#### EXCERPTED TEXT:
* * * * *

The Euler transform begins with the sequence of positive terms:
 a_{0} = 1,
 a_{1} = 2,
 a_{2} = 4,
 a_{3} = 8, ....
The sequence of forward differences is then
 Δa_{0} = a_{1} − a_{0} = 2 − 1 = 1,
 Δa_{1} = a_{2} − a_{1} = 4 − 2 = 2,
 Δa_{2} = a_{3} − a_{2} = 8 − 4 = 4,
 Δa_{3} = a_{4} − a_{3} = 16 − 8 = 8, ...
which is just the same sequence. Hence the iterated forward difference sequences all start with Δ^{n}a_{0} = 1 for every n. The Euler transform is the series
 $\frac{a_0}{2}-\frac{\Delta a_0}{4}+\frac{\Delta^2 a_0}{8}-\frac{\Delta^3 a_0}{16}+\cdots = \frac12-\frac14+\frac18-\frac{1}{16}+\cdots.$

This is a convergent geometric series whose sum is 1/3 by the usual formula.

=== Borel summation ===
The Borel sum of 1 − 2 + 4 − 8 + ⋯ is also 1/3; when Émile Borel introduced the limit formulation of Borel summation in 1896, this was one of his first examples after 1 − 1 + 1 − 1 + ⋯.

* * * * *

#### WHAT THE TASK REQUIRES:
Transcribe the part of the passage on the Euler transform between "The sequence of forward" and "the usual formula.", inclusive. The lines that come next are separate material, unrelated to the passage on the Euler transform.

#### EXTRACTED DATA:
* * * * *

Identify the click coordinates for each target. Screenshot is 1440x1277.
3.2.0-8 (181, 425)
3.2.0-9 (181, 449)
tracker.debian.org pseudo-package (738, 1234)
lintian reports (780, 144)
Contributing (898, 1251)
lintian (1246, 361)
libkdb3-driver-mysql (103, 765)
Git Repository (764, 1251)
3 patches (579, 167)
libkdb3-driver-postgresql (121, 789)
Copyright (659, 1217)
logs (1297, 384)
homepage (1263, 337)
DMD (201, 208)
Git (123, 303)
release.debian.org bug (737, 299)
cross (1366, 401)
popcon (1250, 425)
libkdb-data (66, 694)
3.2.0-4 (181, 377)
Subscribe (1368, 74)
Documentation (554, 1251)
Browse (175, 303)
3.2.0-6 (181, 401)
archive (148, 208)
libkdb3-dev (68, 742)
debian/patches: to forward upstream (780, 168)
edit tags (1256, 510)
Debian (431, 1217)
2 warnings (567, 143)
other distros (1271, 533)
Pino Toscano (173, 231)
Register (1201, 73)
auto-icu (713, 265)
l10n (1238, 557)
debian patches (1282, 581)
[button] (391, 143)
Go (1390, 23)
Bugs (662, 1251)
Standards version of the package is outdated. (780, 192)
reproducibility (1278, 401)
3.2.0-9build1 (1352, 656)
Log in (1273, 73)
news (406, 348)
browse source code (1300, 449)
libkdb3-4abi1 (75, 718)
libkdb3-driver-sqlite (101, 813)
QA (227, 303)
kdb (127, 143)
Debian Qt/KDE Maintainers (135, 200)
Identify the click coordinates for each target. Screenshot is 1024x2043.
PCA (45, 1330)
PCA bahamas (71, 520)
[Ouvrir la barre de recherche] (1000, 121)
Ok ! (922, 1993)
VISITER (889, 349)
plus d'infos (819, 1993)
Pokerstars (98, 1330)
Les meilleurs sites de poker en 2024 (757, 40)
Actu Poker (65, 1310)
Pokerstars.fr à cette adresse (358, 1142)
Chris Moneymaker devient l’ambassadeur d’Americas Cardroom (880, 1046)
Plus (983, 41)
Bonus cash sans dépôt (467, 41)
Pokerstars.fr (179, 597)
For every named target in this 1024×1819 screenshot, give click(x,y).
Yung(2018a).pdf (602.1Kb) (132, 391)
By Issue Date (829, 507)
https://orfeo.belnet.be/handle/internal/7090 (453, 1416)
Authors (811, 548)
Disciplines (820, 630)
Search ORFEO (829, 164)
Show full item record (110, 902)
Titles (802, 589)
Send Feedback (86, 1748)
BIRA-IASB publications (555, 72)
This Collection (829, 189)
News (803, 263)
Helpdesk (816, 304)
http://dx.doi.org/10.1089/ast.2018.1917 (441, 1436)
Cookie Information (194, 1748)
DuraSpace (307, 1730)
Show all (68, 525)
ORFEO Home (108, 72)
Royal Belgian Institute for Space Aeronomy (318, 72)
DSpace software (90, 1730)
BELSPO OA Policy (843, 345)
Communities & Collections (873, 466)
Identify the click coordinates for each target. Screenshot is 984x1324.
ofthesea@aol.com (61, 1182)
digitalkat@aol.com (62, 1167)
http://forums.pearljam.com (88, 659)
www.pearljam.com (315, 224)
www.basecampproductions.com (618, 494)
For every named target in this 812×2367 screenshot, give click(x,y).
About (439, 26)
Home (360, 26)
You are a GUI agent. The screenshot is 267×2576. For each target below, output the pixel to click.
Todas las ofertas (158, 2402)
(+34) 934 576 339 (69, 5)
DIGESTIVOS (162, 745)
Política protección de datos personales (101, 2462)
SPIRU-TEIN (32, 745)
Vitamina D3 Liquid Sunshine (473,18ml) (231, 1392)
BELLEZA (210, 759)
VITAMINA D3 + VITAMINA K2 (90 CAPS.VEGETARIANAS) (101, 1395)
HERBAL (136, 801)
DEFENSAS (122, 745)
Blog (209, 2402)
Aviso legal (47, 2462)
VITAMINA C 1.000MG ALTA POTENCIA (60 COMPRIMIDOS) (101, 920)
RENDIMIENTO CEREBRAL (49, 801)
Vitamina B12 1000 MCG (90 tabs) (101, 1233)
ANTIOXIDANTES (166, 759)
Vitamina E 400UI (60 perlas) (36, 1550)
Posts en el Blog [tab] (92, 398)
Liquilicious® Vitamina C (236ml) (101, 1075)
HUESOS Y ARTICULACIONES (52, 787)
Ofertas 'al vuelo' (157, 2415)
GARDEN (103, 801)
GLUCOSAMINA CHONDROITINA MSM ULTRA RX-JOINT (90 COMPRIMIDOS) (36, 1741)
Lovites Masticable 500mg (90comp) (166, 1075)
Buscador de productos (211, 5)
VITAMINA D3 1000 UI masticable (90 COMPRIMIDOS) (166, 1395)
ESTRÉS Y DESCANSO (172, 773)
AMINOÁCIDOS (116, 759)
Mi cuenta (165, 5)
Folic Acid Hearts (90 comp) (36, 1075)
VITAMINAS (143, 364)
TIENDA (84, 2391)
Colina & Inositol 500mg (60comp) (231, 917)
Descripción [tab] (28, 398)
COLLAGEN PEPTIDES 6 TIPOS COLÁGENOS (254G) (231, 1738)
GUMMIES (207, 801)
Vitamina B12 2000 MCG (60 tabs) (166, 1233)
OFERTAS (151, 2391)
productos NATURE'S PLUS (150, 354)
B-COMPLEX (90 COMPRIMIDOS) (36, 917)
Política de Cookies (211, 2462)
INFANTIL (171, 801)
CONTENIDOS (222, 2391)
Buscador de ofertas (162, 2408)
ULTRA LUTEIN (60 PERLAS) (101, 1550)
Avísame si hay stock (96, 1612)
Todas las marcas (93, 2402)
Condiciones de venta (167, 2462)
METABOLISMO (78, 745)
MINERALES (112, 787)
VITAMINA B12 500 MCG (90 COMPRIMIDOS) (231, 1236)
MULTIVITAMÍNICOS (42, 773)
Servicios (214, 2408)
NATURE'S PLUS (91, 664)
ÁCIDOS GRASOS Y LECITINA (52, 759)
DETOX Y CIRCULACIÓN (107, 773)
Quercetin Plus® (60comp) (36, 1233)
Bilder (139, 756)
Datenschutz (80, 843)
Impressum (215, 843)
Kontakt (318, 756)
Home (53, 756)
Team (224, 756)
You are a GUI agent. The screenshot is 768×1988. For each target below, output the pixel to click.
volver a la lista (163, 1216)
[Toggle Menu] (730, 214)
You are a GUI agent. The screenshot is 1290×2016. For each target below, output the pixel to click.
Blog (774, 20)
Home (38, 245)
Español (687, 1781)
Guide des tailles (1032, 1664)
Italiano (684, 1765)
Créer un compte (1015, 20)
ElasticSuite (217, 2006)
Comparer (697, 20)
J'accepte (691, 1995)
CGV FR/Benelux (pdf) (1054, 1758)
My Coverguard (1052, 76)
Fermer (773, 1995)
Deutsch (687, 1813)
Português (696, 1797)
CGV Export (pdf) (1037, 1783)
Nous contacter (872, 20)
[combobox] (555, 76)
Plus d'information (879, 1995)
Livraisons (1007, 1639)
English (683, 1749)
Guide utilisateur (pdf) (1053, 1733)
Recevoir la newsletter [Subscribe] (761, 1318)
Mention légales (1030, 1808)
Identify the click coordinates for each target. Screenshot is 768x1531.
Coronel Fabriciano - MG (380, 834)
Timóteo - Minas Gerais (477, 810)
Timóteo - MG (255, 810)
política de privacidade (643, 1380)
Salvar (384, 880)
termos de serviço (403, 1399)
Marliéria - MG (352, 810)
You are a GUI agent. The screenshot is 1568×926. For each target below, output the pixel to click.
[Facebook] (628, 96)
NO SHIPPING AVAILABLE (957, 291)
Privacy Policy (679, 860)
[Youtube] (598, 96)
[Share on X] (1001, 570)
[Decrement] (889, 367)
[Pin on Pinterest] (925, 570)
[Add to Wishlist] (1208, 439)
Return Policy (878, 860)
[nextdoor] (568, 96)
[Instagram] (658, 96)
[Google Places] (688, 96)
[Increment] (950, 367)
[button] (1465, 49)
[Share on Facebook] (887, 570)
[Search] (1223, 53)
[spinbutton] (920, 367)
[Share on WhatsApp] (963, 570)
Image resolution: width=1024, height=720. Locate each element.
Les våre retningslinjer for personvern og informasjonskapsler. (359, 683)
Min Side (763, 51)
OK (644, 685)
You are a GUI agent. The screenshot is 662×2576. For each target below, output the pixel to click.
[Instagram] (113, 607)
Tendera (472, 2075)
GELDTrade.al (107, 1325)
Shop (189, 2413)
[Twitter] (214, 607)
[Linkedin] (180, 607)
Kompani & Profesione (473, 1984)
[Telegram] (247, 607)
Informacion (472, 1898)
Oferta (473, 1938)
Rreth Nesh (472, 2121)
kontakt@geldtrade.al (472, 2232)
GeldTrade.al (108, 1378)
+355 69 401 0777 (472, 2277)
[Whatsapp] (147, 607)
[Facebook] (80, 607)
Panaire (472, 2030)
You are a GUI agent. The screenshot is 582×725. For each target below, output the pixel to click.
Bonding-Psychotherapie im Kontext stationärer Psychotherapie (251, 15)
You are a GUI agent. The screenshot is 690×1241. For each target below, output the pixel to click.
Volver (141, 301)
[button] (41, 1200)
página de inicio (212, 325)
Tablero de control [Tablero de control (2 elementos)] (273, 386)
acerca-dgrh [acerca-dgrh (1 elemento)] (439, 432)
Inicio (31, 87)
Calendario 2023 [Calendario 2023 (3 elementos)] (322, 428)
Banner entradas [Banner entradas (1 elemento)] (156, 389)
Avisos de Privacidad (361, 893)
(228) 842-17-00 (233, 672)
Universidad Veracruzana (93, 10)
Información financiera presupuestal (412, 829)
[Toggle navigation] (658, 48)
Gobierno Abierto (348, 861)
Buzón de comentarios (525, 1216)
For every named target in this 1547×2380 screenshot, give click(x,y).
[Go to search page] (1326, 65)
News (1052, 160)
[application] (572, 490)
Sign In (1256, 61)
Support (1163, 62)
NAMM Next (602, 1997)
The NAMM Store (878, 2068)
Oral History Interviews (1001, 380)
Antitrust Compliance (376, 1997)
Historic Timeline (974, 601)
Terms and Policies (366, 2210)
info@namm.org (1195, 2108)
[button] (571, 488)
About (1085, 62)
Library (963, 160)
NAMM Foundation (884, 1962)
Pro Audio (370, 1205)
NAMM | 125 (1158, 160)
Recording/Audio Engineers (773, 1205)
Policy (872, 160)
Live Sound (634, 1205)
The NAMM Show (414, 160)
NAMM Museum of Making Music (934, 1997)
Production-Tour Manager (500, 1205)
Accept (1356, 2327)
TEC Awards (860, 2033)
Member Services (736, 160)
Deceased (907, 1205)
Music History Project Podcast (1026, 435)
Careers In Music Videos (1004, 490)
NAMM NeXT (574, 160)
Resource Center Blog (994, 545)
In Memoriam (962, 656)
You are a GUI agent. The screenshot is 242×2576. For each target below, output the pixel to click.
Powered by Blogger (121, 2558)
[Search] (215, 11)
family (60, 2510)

* * * * *

#### ANSWER SPACE:
The sequence of forward differences is then
 Δa_{0} = a_{1} − a_{0} = 2 − 1 = 1,
 Δa_{1} = a_{2} − a_{1} = 4 − 2 = 2,
 Δa_{2} = a_{3} − a_{2} = 8 − 4 = 4,
 Δa_{3} = a_{4} − a_{3} = 16 − 8 = 8, ...
which is just the same sequence. Hence the iterated forward difference sequences all start with Δ^{n}a_{0} = 1 for every n. The Euler transform is the series
 $\frac{a_0}{2}-\frac{\Delta a_0}{4}+\frac{\Delta^2 a_0}{8}-\frac{\Delta^3 a_0}{16}+\cdots = \frac12-\frac14+\frac18-\frac{1}{16}+\cdots.$

This is a convergent geometric series whose sum is 1/3 by the usual formula.